Begin Extracted entries
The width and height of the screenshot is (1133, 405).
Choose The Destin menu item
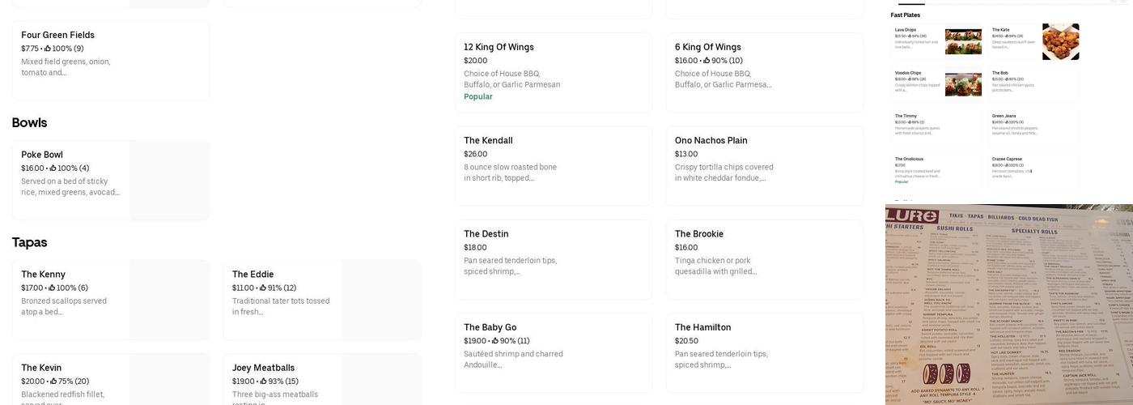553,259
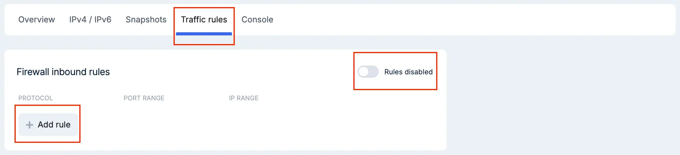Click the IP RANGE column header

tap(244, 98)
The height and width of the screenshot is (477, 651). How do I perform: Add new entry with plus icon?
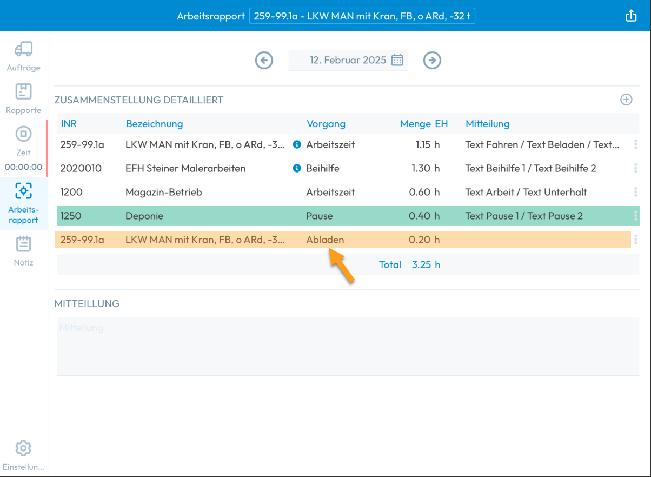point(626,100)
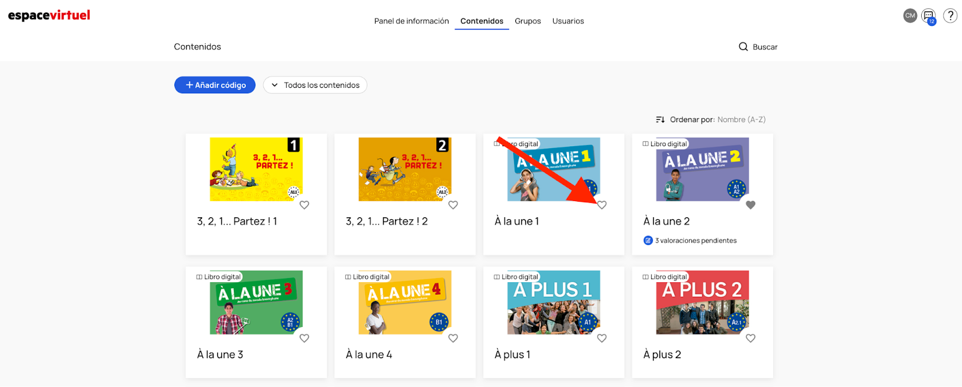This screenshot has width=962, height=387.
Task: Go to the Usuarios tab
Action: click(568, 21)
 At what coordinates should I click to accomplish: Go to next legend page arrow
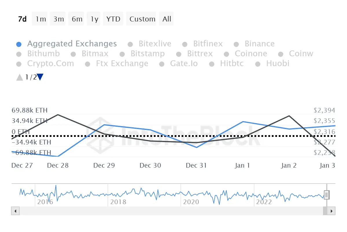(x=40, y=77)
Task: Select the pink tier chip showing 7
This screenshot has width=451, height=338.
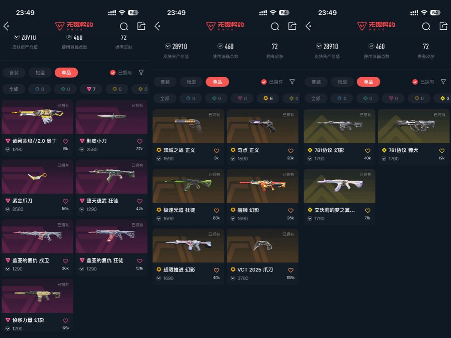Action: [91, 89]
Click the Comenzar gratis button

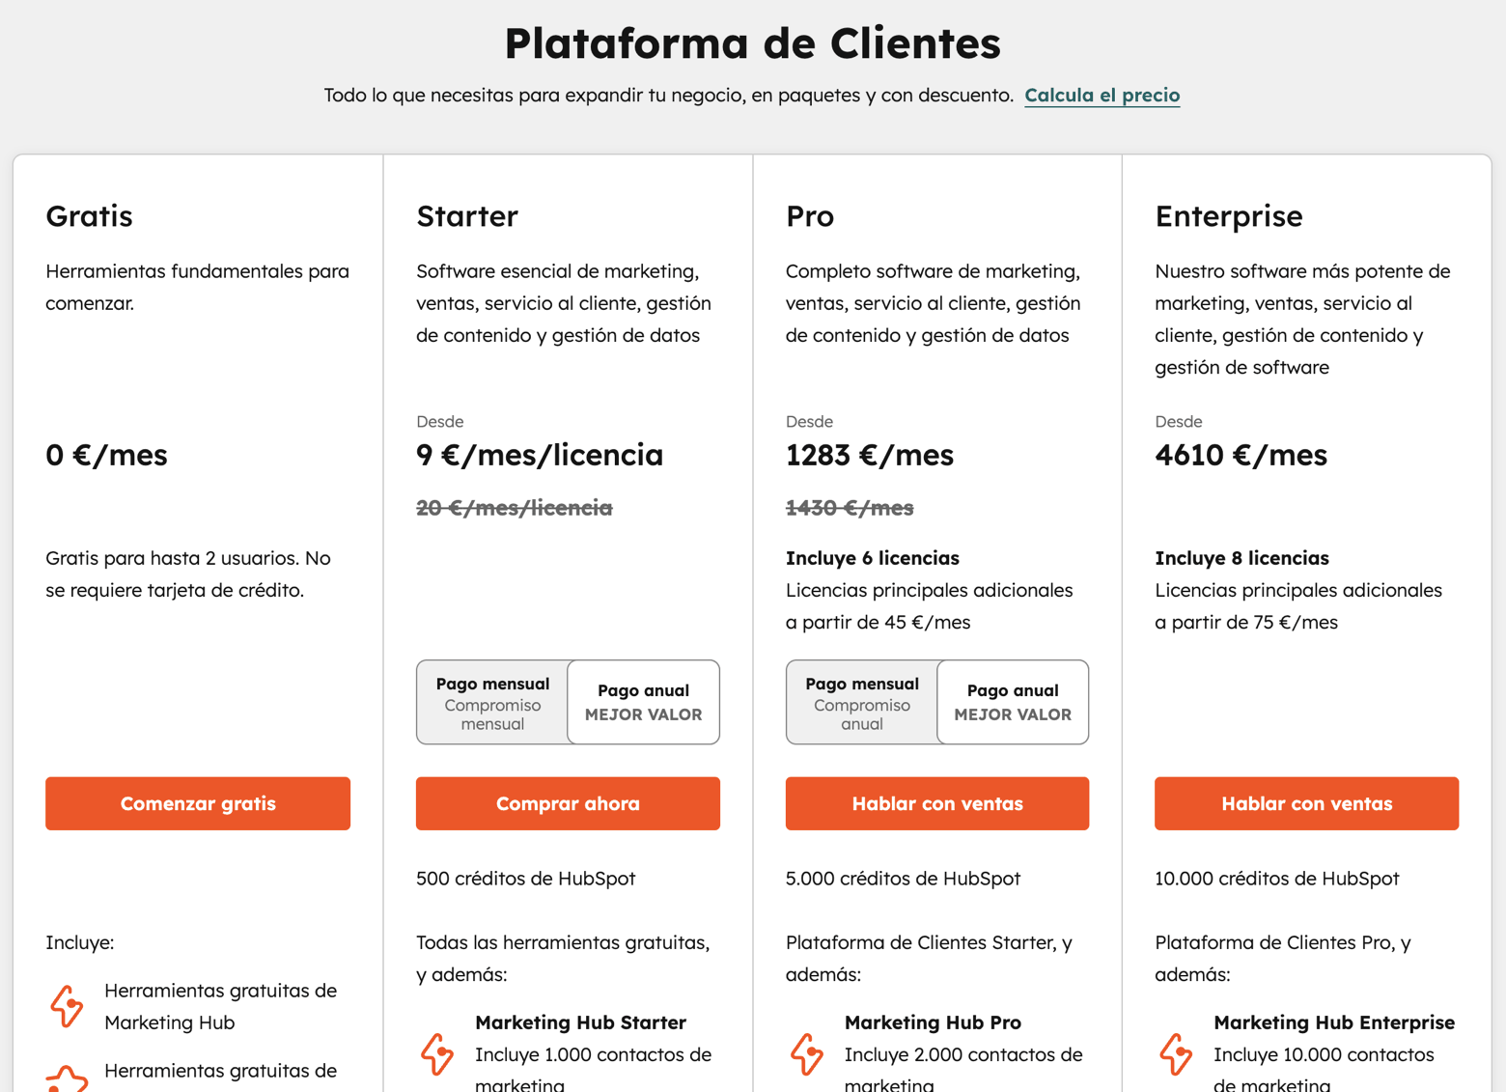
End Extracted entries
_Exercise_
Count the lines above that contain the string "Task", and reply with only that number.

_The response_
2